Goal |
Format the rows below as a numbered list, leaving out the blank lines.

§ §

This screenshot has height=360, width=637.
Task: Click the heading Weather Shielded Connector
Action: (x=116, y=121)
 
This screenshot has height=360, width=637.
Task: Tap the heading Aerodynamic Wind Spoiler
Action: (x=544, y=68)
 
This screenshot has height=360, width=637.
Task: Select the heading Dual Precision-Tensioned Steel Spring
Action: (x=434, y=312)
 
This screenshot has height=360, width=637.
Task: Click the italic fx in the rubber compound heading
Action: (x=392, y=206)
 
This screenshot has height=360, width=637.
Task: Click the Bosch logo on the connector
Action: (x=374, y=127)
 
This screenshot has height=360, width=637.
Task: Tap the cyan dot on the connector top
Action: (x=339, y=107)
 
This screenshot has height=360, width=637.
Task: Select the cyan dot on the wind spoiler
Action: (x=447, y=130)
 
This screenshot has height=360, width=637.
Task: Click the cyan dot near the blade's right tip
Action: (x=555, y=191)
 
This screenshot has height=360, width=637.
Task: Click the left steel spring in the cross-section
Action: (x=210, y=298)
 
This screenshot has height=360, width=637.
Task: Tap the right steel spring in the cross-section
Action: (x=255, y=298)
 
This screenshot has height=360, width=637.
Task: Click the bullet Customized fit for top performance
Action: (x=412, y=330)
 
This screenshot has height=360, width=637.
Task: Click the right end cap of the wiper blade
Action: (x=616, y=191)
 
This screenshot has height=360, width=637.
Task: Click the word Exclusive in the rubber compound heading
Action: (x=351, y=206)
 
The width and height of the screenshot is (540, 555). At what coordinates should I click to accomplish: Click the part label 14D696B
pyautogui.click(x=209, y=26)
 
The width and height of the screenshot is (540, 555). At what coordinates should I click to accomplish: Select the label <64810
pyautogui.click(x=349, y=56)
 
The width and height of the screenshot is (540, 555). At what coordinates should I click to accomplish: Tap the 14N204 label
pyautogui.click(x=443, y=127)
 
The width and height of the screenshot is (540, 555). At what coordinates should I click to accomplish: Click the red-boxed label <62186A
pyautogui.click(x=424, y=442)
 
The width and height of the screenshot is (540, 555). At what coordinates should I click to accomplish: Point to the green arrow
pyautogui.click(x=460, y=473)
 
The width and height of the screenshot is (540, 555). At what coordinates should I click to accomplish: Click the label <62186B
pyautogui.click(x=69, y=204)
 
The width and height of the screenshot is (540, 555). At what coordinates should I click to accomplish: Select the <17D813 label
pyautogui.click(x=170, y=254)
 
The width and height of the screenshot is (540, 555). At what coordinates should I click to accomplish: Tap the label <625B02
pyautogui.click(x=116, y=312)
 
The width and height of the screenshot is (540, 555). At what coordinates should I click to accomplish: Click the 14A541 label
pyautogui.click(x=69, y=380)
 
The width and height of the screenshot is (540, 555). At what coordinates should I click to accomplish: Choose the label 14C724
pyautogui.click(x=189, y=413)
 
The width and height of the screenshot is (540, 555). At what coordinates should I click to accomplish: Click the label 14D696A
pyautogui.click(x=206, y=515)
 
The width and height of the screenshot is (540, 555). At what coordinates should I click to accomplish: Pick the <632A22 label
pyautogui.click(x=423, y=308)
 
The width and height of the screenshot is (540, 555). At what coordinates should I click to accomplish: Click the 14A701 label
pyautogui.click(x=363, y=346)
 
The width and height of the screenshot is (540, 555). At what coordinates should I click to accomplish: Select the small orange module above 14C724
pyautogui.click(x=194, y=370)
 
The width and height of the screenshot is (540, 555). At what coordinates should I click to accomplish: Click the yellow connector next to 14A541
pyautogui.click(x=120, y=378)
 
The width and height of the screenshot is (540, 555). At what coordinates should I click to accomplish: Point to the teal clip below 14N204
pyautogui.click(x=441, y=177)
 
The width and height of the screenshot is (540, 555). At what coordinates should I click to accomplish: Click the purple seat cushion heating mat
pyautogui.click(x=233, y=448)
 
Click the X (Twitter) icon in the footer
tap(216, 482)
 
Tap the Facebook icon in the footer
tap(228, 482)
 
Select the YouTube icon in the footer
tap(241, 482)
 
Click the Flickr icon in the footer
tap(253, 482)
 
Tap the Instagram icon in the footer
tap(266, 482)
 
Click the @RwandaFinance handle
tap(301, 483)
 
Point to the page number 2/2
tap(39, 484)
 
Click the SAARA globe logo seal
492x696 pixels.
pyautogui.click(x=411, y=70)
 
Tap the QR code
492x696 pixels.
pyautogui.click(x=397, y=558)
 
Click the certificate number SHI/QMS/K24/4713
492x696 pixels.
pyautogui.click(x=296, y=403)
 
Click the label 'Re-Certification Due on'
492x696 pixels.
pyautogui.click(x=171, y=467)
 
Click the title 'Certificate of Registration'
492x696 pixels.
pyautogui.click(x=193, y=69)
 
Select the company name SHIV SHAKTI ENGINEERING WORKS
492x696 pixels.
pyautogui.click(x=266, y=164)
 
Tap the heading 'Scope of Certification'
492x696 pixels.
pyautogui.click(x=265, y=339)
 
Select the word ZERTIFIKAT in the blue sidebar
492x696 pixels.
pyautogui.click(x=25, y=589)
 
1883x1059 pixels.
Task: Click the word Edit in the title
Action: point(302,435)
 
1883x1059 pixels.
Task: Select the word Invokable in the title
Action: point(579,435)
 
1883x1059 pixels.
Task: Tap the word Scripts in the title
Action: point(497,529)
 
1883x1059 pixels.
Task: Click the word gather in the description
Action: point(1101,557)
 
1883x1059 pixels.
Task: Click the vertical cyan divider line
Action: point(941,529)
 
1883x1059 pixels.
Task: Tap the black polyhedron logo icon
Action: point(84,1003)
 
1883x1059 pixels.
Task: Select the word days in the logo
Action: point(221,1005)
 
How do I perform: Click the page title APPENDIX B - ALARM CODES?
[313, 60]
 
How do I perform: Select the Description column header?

§ §

Answer to the exercise |
1. This screenshot has height=360, width=637.
2. Task: Click the heading Weather Shielded Connector
3. Action: (x=116, y=121)
4. This screenshot has height=360, width=637.
5. Task: Tap the heading Aerodynamic Wind Spoiler
6. Action: (x=544, y=68)
7. This screenshot has height=360, width=637.
8. Task: Select the heading Dual Precision-Tensioned Steel Spring
9. Action: (x=434, y=312)
10. This screenshot has height=360, width=637.
11. Task: Click the italic fx in the rubber compound heading
12. Action: (x=392, y=206)
13. This screenshot has height=360, width=637.
14. Task: Click the Bosch logo on the connector
15. Action: (x=374, y=127)
16. This screenshot has height=360, width=637.
17. Task: Tap the cyan dot on the connector top
18. Action: (x=339, y=107)
19. This screenshot has height=360, width=637.
20. Task: Select the cyan dot on the wind spoiler
21. Action: (x=447, y=130)
22. This screenshot has height=360, width=637.
23. Task: Click the cyan dot near the blade's right tip
24. Action: (x=555, y=191)
25. This screenshot has height=360, width=637.
26. Task: Click the left steel spring in the cross-section
27. Action: (x=210, y=298)
28. This screenshot has height=360, width=637.
29. Task: Tap the right steel spring in the cross-section
30. Action: (x=255, y=298)
31. This screenshot has height=360, width=637.
32. Task: Click the bullet Customized fit for top performance
33. Action: (x=412, y=330)
34. This screenshot has height=360, width=637.
35. Task: Click the right end cap of the wiper blade
36. Action: (x=616, y=191)
37. This screenshot has height=360, width=637.
38. Task: Click the word Exclusive in the rubber compound heading
39. Action: (x=351, y=206)
40. The width and height of the screenshot is (540, 555). At what coordinates should I click to accomplish: Click the part label 14D696B
41. pyautogui.click(x=209, y=26)
42. The width and height of the screenshot is (540, 555). At what coordinates should I click to accomplish: Select the label <64810
43. pyautogui.click(x=349, y=56)
44. The width and height of the screenshot is (540, 555). At what coordinates should I click to accomplish: Tap the 14N204 label
45. pyautogui.click(x=443, y=127)
46. The width and height of the screenshot is (540, 555). At what coordinates should I click to accomplish: Click the red-boxed label <62186A
47. pyautogui.click(x=424, y=442)
48. The width and height of the screenshot is (540, 555). At what coordinates should I click to accomplish: Point to the green arrow
49. pyautogui.click(x=460, y=473)
50. The width and height of the screenshot is (540, 555). At what coordinates should I click to accomplish: Click the label <62186B
51. pyautogui.click(x=69, y=204)
52. The width and height of the screenshot is (540, 555). At what coordinates should I click to accomplish: Select the <17D813 label
53. pyautogui.click(x=170, y=254)
54. The width and height of the screenshot is (540, 555). At what coordinates should I click to accomplish: Tap the label <625B02
55. pyautogui.click(x=116, y=312)
56. The width and height of the screenshot is (540, 555). At what coordinates should I click to accomplish: Click the 14A541 label
57. pyautogui.click(x=69, y=380)
58. The width and height of the screenshot is (540, 555). At what coordinates should I click to accomplish: Choose the label 14C724
59. pyautogui.click(x=189, y=413)
60. The width and height of the screenshot is (540, 555). At what coordinates should I click to accomplish: Click the label 14D696A
61. pyautogui.click(x=206, y=515)
62. The width and height of the screenshot is (540, 555). At what coordinates should I click to accomplish: Pick the <632A22 label
63. pyautogui.click(x=423, y=308)
64. The width and height of the screenshot is (540, 555). At what coordinates should I click to accomplish: Click the 14A701 label
65. pyautogui.click(x=363, y=346)
66. The width and height of the screenshot is (540, 555). At what coordinates should I click to accomplish: Select the small orange module above 14C724
67. pyautogui.click(x=194, y=370)
68. The width and height of the screenshot is (540, 555). At what coordinates should I click to accomplish: Click the yellow connector next to 14A541
69. pyautogui.click(x=120, y=378)
70. The width and height of the screenshot is (540, 555). At what coordinates should I click to accomplish: Point to the teal clip below 14N204
71. pyautogui.click(x=441, y=177)
72. The width and height of the screenshot is (540, 555). At what coordinates should I click to accomplish: Click the purple seat cushion heating mat
73. pyautogui.click(x=233, y=448)
74. Click the X (Twitter) icon in the footer
75. tap(216, 482)
76. Tap the Facebook icon in the footer
77. tap(228, 482)
78. Select the YouTube icon in the footer
79. tap(241, 482)
80. Click the Flickr icon in the footer
81. tap(253, 482)
82. Tap the Instagram icon in the footer
83. tap(266, 482)
84. Click the @RwandaFinance handle
85. tap(301, 483)
86. Point to the page number 2/2
87. tap(39, 484)
88. Click the SAARA globe logo seal
89. 492x696 pixels.
90. pyautogui.click(x=411, y=70)
91. Tap the QR code
92. 492x696 pixels.
93. pyautogui.click(x=397, y=558)
94. Click the certificate number SHI/QMS/K24/4713
95. 492x696 pixels.
96. pyautogui.click(x=296, y=403)
97. Click the label 'Re-Certification Due on'
98. 492x696 pixels.
99. pyautogui.click(x=171, y=467)
100. Click the title 'Certificate of Registration'
101. 492x696 pixels.
102. pyautogui.click(x=193, y=69)
103. Select the company name SHIV SHAKTI ENGINEERING WORKS
104. 492x696 pixels.
105. pyautogui.click(x=266, y=164)
106. Tap the heading 'Scope of Certification'
107. 492x696 pixels.
108. pyautogui.click(x=265, y=339)
109. Select the word ZERTIFIKAT in the blue sidebar
110. 492x696 pixels.
111. pyautogui.click(x=25, y=589)
112. 1883x1059 pixels.
113. Task: Click the word Edit in the title
114. Action: point(302,435)
115. 1883x1059 pixels.
116. Task: Select the word Invokable in the title
117. Action: point(579,435)
118. 1883x1059 pixels.
119. Task: Tap the word Scripts in the title
120. Action: point(497,529)
121. 1883x1059 pixels.
122. Task: Click the word gather in the description
123. Action: point(1101,557)
124. 1883x1059 pixels.
125. Task: Click the vertical cyan divider line
126. Action: point(941,529)
127. 1883x1059 pixels.
128. Task: Tap the black polyhedron logo icon
129. Action: point(84,1003)
130. 1883x1059 pixels.
131. Task: Select the word days in the logo
132. Action: point(221,1005)
133. How do I perform: Click the page title APPENDIX B - ALARM CODES?
134. [313, 60]
135. How do I perform: Select the Description column header?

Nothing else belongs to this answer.